Based on this approach, the winner of a subgroup can be two things: either an expression that satisfies the required property of the subgroup, or a placeholder called enforcer which means that no expression in this group satisfies the required property and we need to add enforcer nodes when generating the binding / computing the cost. So, subgroup = (required_property, subgroup_winner), and subgroup_winner = enum { expr_satisfy_required_property | enforce }

When generating the binding and we encountered enforce is the winner, we get the subgroup winner without any required property and then enforce it by invoking enforcer rule, which is currently implemented as a function over the property struct. Note that we don’t invoke the enforcer rule during apply_rule and add the enforcer plan node directly into the memo table. It should not cause any group merges and should not create dup expressions. However, this approach doesn’t solve the problem of the sort node: consider the case that

group 1: logical sort group 2: logical join, sort merge join

If sort merge join already satisfies the sort order defined in the logical sort node, we do not need to generate the sort node in group 1 again, the output plan should simply be sort merge join. I don’t think Columbia handles this case or describes it in the paper clearly. So, I think we need another type of rule called enforcer’ rule (enforcer prime/alternative rule). The rule’ we need here is that: logical sort on is equivalent to with property enforced. The rule converts a plan node back into the physical property we want to search. On that, we should be able to eliminate the extra sort and simply not generating any operator for group 1.

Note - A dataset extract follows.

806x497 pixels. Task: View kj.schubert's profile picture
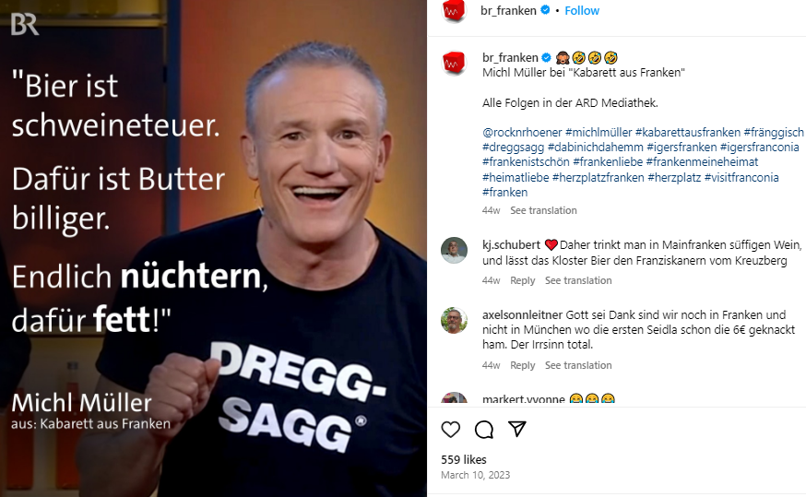pos(454,250)
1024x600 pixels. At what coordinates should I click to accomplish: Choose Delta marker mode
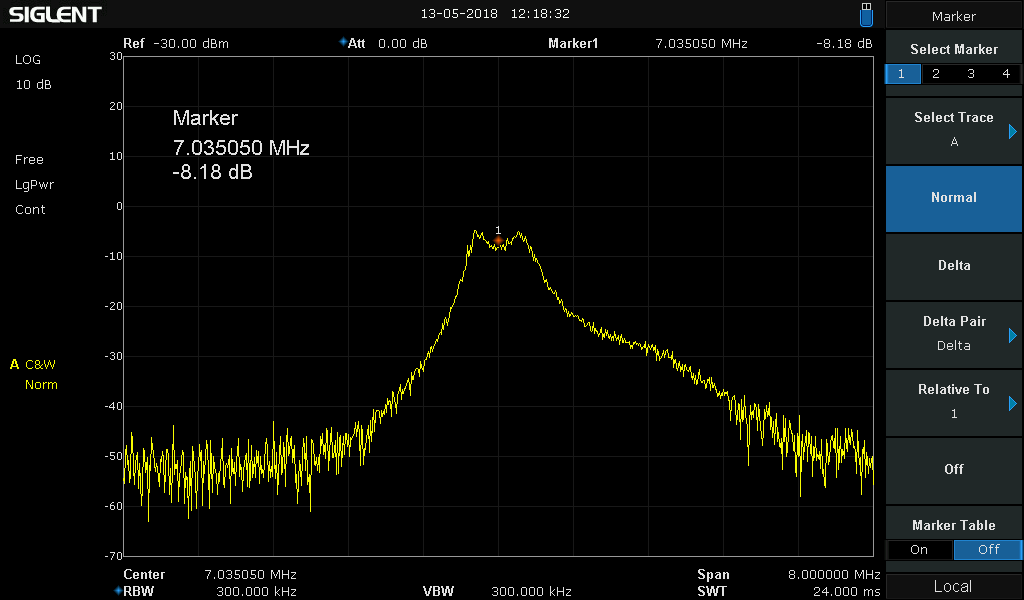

On that, the winner struct needs to be refined as:

subgroup = (required_property, subgroup_winner), and subgroup_winner = enum { expr_satisfy_required_property | enforce | another group with required property } The enforcer’ rule can also be applied during apply_rule phase. When the search process successfully applied the enforcer rule, it should (1) invoke optimize input on the target group (2) update the winner of the current group to be “another group with required property” if this has a lower cost.

[skyzh]

obviously, a lot of things don't work for now...

enforce multiple properties

assume we want to enforce sort + single partition, we can have a MergeGather node for the partition. however, we cannot do that for now. either, we need to let user implement a single physical properties builder that takes all properties at the same time and return a set of operators, or, we should allow the current enforce to take the current input properties.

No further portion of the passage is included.